Sheet Metal Alignment
Many gaps exceed accepted norms for any price class, though the later car shows signs of improvement. Where the hood meets the left fender on the newer car, the shapes are mismatched, suggesting either a stamping problem or an attempt to bend the hood to match. Shut either front door with the window rolled down, and it rattles. The earlier car also had an extra piece of weather stripping glued to the driver-side front window track. (This was the only example of obvious rework.)
Dash Air Vents
The appealingly spare look of the Model 3’s dash is made possible in part by the lack of normal air vents. The ducting that aims that narrow, nearly invisible cross-car vent is unique in the car business. The air exits vent horizontally and attach to the dash to strike occupants low on the torso. Aim the vents up via a touchscreen command, and a second column of air blows vertically out of the less obvious slit just ahead of the mostly horizontal wood strip. Depending on the velocity of this air, the main airflow aims upward a little or a lot.
Munro Closing Comments
Tesla nails the Silicon Valley electrical/electronic engineering better than any current competitor Munro has studied, and his team has scrutinized all the leaders. There’s also abundant and impressive innovation in this car. But its essential body structure and design-for-manufacturing engineering trail the industry. It might be time for Tesla to raid mainstream automakers’ senior mechanical and manufacturing engineering ranks.
Tesla Generic Comment
Since we began shipping Model 3 last year, we have been very focused on refining and tuning both part and body manufacturing processes. The result being that the standard deviation of all gaps and offsets across the entire car has improved, on average, by nearly 40%, with gap improvements visible in the trunk, rear lamps and rear quarter panel. Today, Model 3 panel gaps are competitive with Audi, BMW, and Mercedes models, but in the spirit of relentless improvement, we are working to make them even tighter.”

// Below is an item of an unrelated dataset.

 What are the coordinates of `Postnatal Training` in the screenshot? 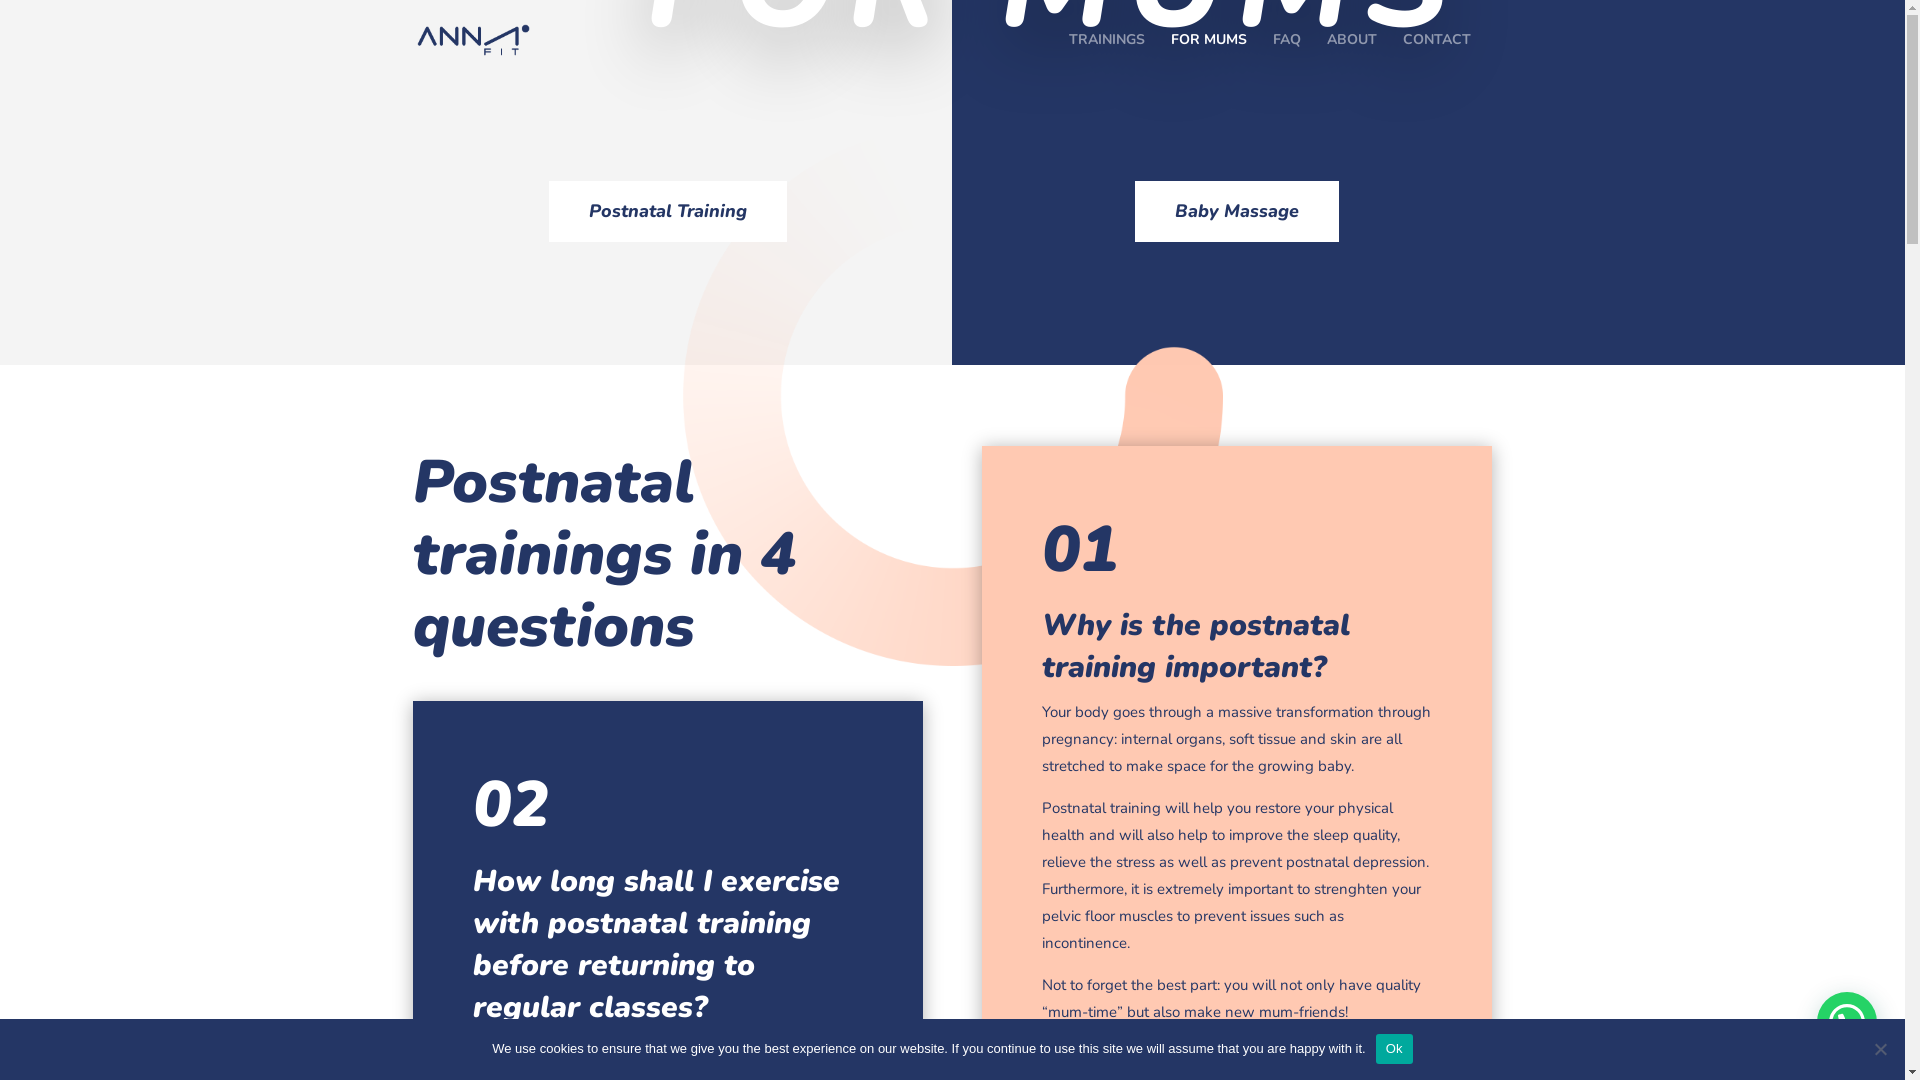 It's located at (668, 212).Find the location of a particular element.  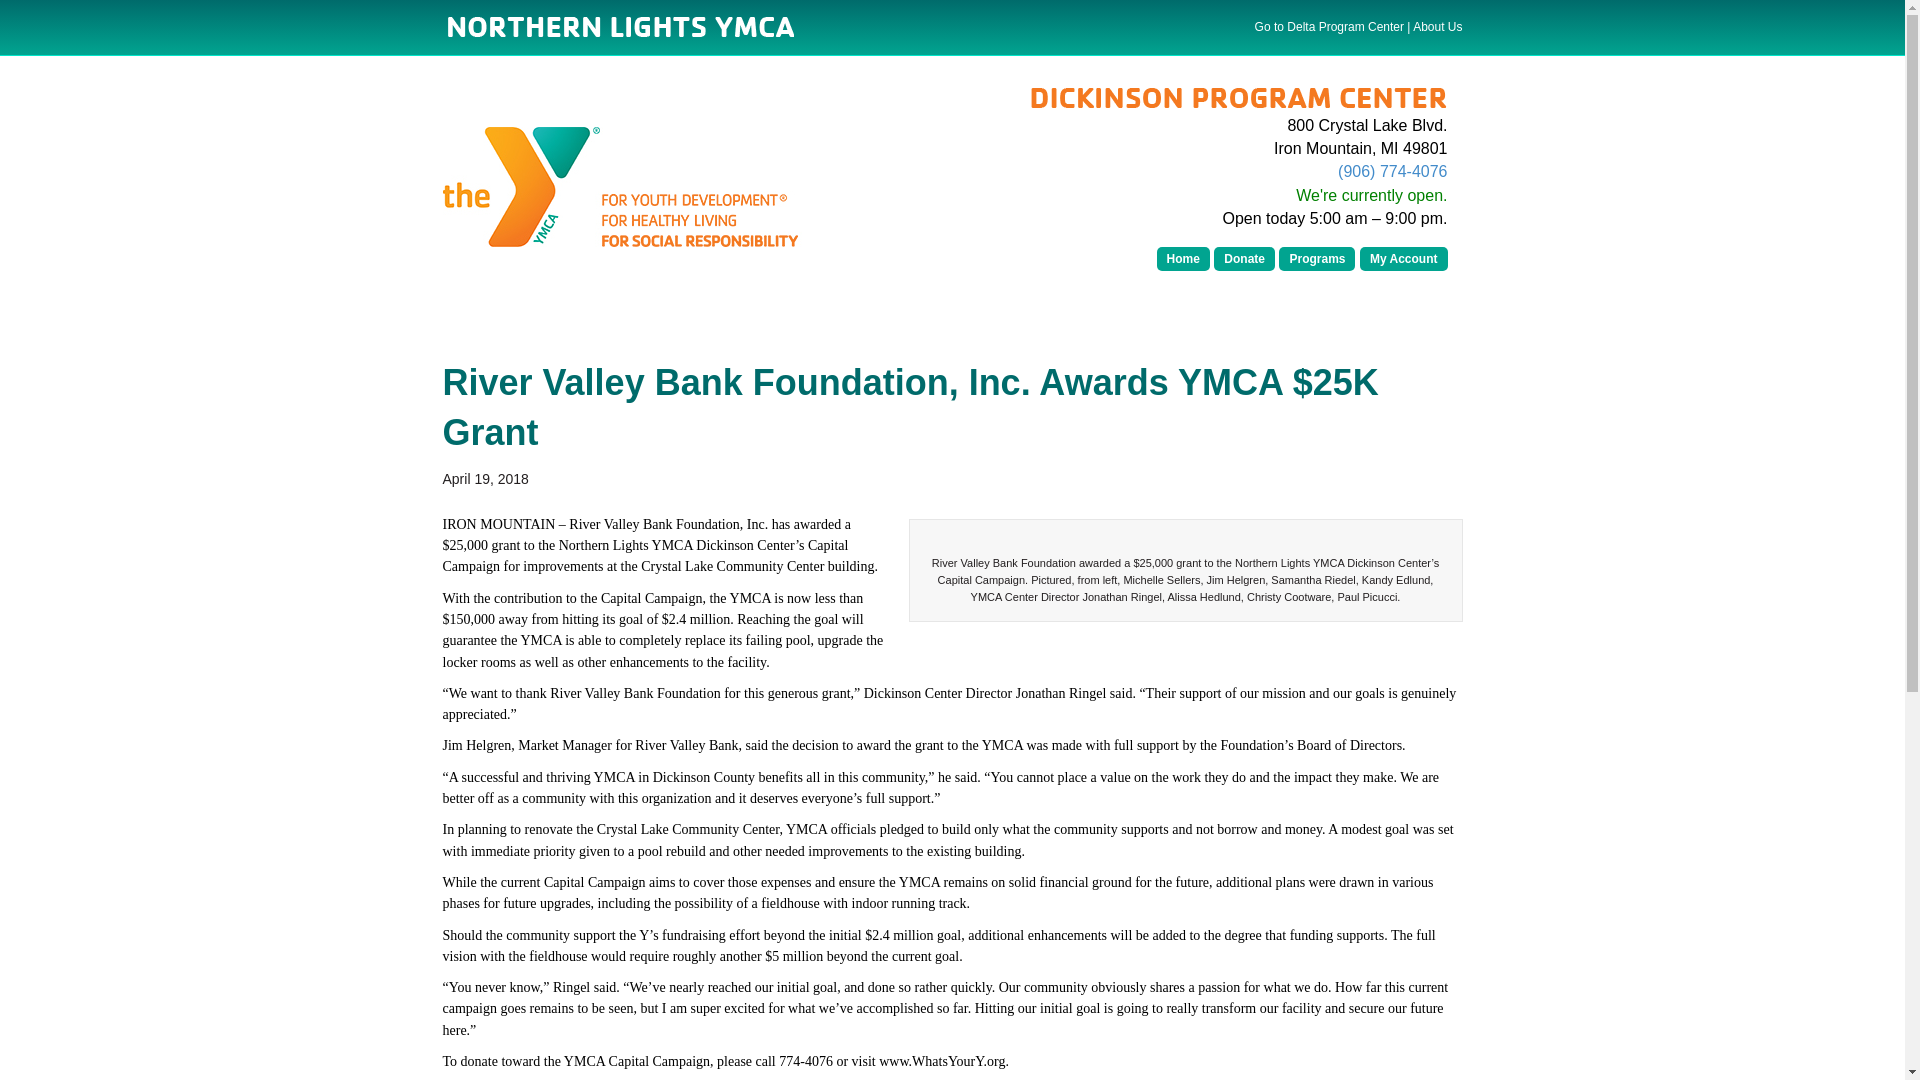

The U.S. government found Model S and Model X to have the lowest probability of injury of any cars it had ever tested, and Model 3 was designed with the same commitment to safety. While there’s always room for refinement of cost and mass, which we are already improving, electric cars have unique safety requirements to prevent intrusion into the battery, and Model 3 was also designed to meet the latest small overlap front crash requirements that other reference vehicles may not have. We stand behind our physical crash testing and our computer simulations of it, which have been remarkably accurate, and the safety that they demonstrate. The safety of our customers is more important than any other metric.